SELECTED EXTRACT:

=== Section Start ===

4.0 also made a subtle change in that an adaptation may be considered to be licensed solely under the adapter’s license (currently CC-BY-SA-4.0 or FAL-1.3, in the future potentially GPLv3 or or a hypothetical CC-BY-SA-5.0). In previous versions licenses were deemed to “stack” – if a work under CC-BY-SA-2.0 were adapted and released under CC-BY-SA-3.0, users of the adaptation would need to comply with both licenses. In practice this is an academic distinction, as compliance with any compatible license would tend to mean compliance with the original license. But for a licensee using a large number of works that wished to be extremely rigorous, this would be a large burden, for it would mean understanding every license (including those of jurisdiction ports not in English) in detail.

The new version is also an even more complete rewrite of 3.0 than 3.0 was of previous versions, completing the “internationalization” of the license, and actually decreasing in length and increasing in readability.

Additionally, 4.0 consistently treats database (licensing them like other copyright-like rights) and moral rights (waiving them to the extent necessary to exercise granted freedoms) – in previous versions some jurisdiction ports treated these differently – and tentatively eliminates the need for jurisdiction ports. Official linguistic translations are underway (Finnish is the first completed) and no legal ports are planned for.

4.0 is the first version to explicitly exclude a patent (and less problematically, trademark) license. It also adds two features akin to those found in GPLv3: waiver of any right licensor may have to enforce anti-circumvention if DRM is applied to the work, and reinstatement of rights after termination if non-compliance corrected within 30 days.

=== Section End ===

ACTIVITY 1:
According to the license passage, within how many days must non-compliance be corrected for rights to be reinstated after termination?
ACTIVITY 2:
Summarize the license passage in two sentences.
ACTIVITY 3:
Reproduce everything in the license passage from "The new version" down to "are planned for.".
Rely only on the license passage above.

DATA:
=== Section Start ===

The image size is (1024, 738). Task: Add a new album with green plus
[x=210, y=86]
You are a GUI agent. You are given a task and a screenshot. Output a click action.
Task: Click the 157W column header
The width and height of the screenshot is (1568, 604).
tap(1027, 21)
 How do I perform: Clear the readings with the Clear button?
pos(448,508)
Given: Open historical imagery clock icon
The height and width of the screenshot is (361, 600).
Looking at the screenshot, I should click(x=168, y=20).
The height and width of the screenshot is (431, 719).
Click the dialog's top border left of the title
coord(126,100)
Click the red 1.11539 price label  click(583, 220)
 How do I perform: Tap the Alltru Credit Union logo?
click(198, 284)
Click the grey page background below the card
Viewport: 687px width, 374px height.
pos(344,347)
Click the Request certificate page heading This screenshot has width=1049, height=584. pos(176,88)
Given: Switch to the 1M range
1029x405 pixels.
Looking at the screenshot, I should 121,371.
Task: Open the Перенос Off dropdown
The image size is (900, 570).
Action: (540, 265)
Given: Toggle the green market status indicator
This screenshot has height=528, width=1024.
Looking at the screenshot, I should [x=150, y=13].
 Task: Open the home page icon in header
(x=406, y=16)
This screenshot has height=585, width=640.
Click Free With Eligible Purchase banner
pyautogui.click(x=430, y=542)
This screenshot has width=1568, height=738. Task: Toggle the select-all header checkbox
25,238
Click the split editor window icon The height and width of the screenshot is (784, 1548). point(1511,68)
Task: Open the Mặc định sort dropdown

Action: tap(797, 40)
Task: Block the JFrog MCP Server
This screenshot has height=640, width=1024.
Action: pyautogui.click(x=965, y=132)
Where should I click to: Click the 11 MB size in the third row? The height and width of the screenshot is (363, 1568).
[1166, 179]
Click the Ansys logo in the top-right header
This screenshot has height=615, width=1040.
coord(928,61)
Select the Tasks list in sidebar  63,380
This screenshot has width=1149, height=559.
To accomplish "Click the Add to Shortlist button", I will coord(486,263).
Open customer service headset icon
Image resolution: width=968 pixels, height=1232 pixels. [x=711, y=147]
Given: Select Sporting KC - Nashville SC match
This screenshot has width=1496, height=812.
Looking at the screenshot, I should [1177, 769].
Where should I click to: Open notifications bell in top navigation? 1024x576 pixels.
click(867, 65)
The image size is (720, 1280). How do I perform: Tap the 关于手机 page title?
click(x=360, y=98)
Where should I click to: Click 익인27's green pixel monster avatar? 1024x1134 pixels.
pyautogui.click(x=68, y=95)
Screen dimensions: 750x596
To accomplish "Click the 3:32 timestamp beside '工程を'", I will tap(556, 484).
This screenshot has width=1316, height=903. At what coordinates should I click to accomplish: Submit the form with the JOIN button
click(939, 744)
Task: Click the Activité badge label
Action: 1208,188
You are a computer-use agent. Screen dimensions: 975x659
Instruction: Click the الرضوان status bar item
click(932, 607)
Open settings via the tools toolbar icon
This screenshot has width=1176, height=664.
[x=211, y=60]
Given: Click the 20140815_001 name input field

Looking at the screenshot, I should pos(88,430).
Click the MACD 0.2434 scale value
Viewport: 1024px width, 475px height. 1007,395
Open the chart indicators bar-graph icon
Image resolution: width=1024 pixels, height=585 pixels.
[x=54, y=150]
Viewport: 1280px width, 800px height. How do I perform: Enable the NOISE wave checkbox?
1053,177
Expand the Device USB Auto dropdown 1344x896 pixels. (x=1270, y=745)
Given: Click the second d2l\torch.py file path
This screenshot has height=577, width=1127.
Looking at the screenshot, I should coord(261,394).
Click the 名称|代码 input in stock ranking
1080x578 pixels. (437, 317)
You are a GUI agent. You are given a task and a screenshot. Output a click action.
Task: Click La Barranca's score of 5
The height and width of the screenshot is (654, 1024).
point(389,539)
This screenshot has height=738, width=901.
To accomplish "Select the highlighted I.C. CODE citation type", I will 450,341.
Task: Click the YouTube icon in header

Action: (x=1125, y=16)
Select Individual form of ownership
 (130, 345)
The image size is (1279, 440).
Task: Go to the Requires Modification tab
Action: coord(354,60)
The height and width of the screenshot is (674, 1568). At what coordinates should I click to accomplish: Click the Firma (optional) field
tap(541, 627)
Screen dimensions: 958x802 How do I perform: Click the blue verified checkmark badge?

=== Section End ===

WRITTEN RESPONSE 1:
Within 30 days.

WRITTEN RESPONSE 2:
Version 4.0 lets an adaptation be licensed solely under the adapter's license rather than stacking licenses. It is also a shorter, more readable rewrite that treats database and moral rights consistently, tentatively eliminates the need for jurisdiction ports, explicitly excludes patent and trademark licenses, and adds GPLv3-like provisions on anti-circumvention waivers and reinstatement of rights.

WRITTEN RESPONSE 3:
The new version is also an even more complete rewrite of 3.0 than 3.0 was of previous versions, completing the “internationalization” of the license, and actually decreasing in length and increasing in readability.

Additionally, 4.0 consistently treats database (licensing them like other copyright-like rights) and moral rights (waiving them to the extent necessary to exercise granted freedoms) – in previous versions some jurisdiction ports treated these differently – and tentatively eliminates the need for jurisdiction ports. Official linguistic translations are underway (Finnish is the first completed) and no legal ports are planned for.